**What the task requires**: The records underneath are to be repeated exactly, with the pictures left out.

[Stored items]
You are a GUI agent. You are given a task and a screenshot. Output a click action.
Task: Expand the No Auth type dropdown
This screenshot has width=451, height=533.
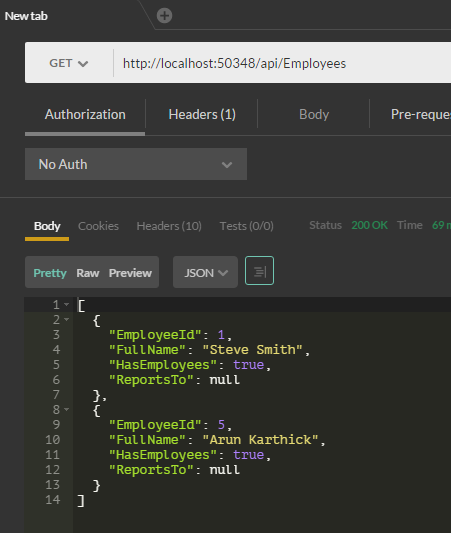(136, 164)
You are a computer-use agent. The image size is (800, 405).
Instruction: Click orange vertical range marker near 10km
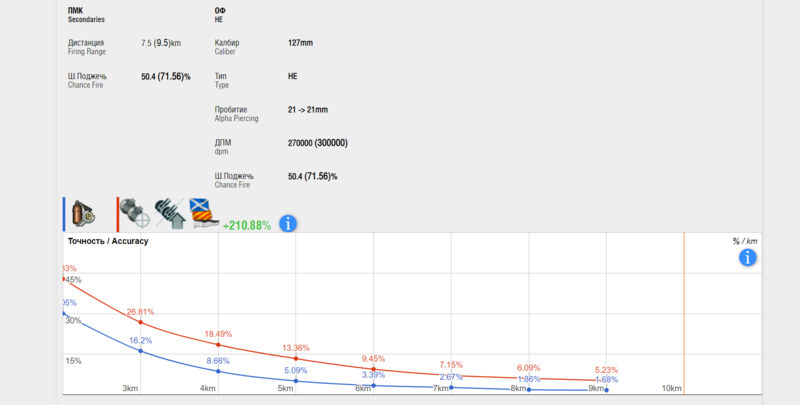[x=684, y=313]
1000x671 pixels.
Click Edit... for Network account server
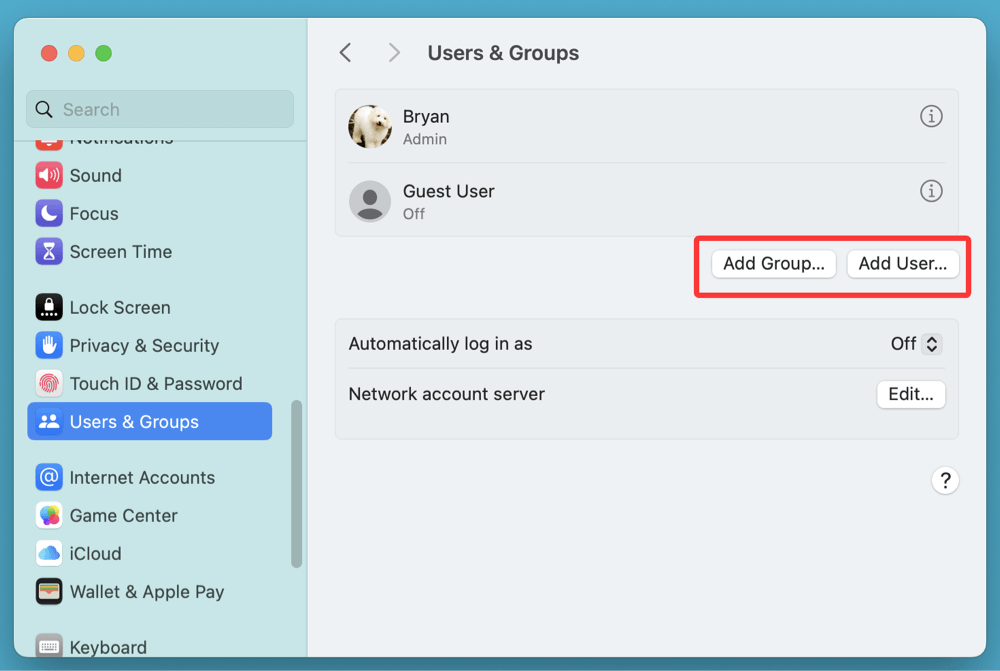pos(910,394)
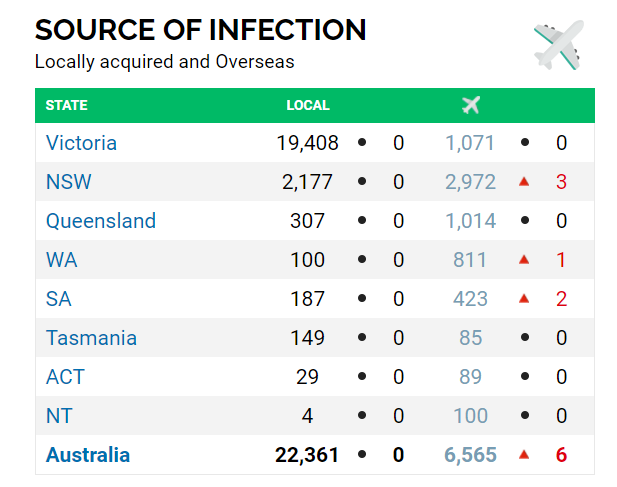This screenshot has height=487, width=617.
Task: Click Queensland overseas no-change dot
Action: [x=525, y=220]
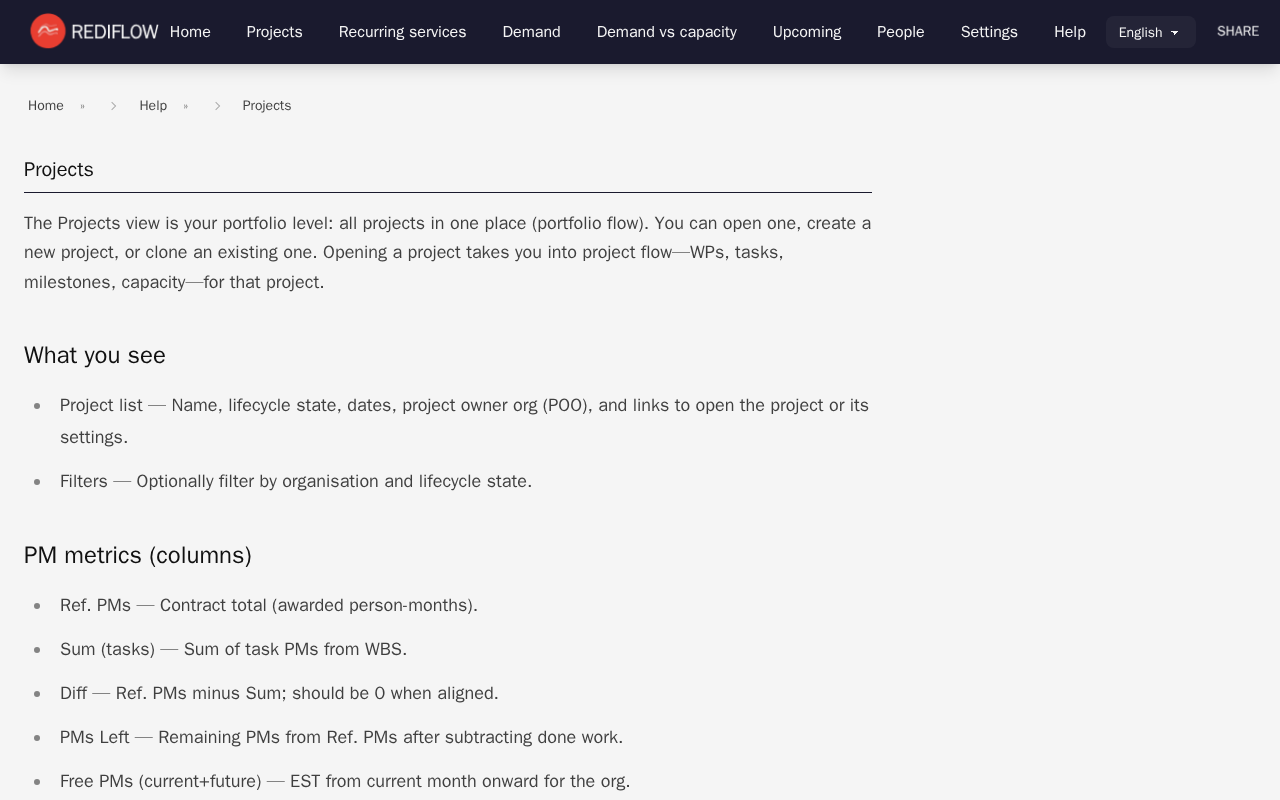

**Exercise response**:
You are a GUI agent. You are given a task and a screenshot. Output a click action.
Task: Expand the No Auth type dropdown
This screenshot has width=451, height=533.
(136, 164)
You are a computer-use agent. The image size is (800, 405).
Instruction: Click orange vertical range marker near 10km
[x=684, y=313]
1000x671 pixels.
Click Edit... for Network account server
pos(910,394)
This screenshot has height=487, width=617.
Task: Click Queensland overseas no-change dot
Action: [x=525, y=220]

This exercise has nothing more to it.